Provo created a pilot project, hoping the government would invest and provide thousands of white bikes, but instead police reacted by impounding their first three bikes – the idea of providing free unlocked bikes was seen as tantamount to encouraging theft. A few days later a Provo activist, who was spraying some scrap bikes white, was struck by the police with a baton. The project was ultimately crushed in 1967 when the city council rejected the Provo scheme, but as Jordan writes, a seed had been sewn, "White Bikes would live on as a key symbol of Amsterdam as a countercultural center" and would eventually lead to cycle-sharing schemes like the one in Vienna.
Stadsarchief Amsterdam
The pro-cycling protests continued. In the early 1970s an activist group called "De Lastige Amsterdammer" ("The Troublesome Amsterdammer"), made up largely of medical students concerned by the health-impact of an increasingly car-dominated society, started riding around town slowly on cargo bikes – known as bakfietsen – arguing that "On a bakfiets, we're taking up as much room as a small car, but we aren't spewing exhaust: we aren't honking; we aren't mowing down children; and we aren't rumbling like thunder. So now who's the crazy one?" An interviewer asked the activist Henk Bakker why his group has stopped the traffic? "We, ourselves, were traffic."

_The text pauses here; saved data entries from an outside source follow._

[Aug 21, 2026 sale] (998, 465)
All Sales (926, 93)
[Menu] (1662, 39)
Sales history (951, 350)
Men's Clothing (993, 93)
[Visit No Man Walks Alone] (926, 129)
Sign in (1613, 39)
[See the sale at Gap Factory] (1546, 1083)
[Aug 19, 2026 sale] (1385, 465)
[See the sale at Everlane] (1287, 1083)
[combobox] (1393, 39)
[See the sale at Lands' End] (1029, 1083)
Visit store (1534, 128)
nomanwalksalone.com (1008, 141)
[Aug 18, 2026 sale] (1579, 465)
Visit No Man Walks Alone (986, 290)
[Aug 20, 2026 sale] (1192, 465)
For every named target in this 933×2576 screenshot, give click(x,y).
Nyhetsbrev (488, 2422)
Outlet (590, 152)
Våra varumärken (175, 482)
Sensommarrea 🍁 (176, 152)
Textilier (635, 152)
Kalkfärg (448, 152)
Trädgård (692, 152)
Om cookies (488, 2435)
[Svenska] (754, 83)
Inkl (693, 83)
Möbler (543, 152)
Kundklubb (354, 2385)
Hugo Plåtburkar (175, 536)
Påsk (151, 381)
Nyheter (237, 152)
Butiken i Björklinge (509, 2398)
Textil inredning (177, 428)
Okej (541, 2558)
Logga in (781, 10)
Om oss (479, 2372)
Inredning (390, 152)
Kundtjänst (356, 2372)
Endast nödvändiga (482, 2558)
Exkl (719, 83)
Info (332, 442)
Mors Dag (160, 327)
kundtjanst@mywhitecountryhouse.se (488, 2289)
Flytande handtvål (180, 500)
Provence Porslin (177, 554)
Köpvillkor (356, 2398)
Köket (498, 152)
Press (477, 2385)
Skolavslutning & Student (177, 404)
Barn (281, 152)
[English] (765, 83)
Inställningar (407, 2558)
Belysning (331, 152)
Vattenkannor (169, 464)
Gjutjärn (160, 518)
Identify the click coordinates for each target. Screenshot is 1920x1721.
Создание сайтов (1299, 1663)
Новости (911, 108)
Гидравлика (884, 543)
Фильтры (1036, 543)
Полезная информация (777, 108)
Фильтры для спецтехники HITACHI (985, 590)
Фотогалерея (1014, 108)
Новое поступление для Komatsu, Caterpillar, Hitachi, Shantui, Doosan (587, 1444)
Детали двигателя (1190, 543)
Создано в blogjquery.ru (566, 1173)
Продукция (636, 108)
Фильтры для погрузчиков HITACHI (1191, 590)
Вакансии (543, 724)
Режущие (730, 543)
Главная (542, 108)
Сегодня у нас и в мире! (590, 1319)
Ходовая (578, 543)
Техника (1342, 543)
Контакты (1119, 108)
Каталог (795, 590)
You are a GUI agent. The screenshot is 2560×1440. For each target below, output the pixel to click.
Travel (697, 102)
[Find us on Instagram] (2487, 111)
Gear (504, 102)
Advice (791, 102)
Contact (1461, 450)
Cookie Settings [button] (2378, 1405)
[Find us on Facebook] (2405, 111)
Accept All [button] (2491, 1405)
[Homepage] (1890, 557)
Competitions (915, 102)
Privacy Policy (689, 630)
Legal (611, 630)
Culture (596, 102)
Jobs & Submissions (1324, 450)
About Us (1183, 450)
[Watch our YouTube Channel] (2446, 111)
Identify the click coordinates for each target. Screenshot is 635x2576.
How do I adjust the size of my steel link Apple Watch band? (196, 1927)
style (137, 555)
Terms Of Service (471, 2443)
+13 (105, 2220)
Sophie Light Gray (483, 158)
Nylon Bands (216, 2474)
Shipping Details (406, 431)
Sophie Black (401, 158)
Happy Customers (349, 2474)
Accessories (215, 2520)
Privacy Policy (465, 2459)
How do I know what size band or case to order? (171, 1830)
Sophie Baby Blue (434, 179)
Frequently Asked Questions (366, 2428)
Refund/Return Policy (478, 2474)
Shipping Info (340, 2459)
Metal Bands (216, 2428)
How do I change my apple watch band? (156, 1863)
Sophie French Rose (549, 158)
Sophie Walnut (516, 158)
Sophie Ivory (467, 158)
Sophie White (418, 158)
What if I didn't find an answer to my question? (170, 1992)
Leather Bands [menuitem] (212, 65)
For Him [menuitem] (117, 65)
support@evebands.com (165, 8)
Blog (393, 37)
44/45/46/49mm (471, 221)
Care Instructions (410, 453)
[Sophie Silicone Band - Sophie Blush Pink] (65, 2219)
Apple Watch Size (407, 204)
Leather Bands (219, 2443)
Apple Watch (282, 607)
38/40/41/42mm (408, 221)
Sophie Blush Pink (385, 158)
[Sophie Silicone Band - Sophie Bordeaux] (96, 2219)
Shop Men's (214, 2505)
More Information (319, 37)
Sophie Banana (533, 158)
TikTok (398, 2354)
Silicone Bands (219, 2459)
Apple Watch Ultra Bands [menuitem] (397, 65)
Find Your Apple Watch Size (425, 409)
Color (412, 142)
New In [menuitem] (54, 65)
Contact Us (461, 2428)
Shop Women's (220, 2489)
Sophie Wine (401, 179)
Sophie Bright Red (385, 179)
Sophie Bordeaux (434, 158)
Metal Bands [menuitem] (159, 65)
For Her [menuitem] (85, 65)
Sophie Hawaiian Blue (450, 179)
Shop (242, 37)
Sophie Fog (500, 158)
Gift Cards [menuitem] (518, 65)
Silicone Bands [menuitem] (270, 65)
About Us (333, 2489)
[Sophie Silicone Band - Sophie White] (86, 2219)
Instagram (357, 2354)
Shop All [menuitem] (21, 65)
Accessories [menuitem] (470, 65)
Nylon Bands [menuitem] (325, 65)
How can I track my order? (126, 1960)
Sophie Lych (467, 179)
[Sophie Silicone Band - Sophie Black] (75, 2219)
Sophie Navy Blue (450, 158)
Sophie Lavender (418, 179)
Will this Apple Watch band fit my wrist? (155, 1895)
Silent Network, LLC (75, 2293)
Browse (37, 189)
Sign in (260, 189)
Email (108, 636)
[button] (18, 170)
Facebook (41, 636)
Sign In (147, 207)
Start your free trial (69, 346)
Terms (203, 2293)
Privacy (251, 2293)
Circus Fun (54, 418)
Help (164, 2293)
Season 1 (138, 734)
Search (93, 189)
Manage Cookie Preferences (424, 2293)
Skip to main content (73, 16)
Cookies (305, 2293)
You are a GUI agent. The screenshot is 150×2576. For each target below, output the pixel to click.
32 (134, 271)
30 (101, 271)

At the same time a group called the Kabouters (meaning "The Gnomes") announced a Car-Elimination Service and stopped cars using an entrance to the Leidsestraat - the shopping street that had become a focal point of mobility issues. As a political party the Kabouters won 38.000 votes and three seats on the city council in the 1970 municipal elections. Pro-cycling activism was becoming mainstream and received a boost from the 1973 oil crisis. Nationwide cycling demos followed, the rise of cars was stemmed and cycling re-established as an integral part of Amsterdam's city culture.
A Love Affair
Jordan has become so enamoured with cycling culture in Amsterdam that he has vowed stay "forever" in the city dreaming of riding deep into old age "wrist in hand" with his bike-mechanic wife Amy Joy, like the serene pensioners they spot infuriating motorised traffic in a city where cyclists seem to rule the roost. He delights in spotting the broad cross-section of society that is mobile on two wheels: from the hipster, to the straight-laced business community to glamorous women in evening dresses.
Yet the lesson of his book is if you want a cycling paradise, you have to fight for it. "Some many cities are now where Amsterdam was in the 1970s, when the city was taking its first steps to becoming a city that actively encourages cycling" Jordan told me, "This is three or four decades of active work. And every year Amsterdam is trying to improve its cycling infrastructure."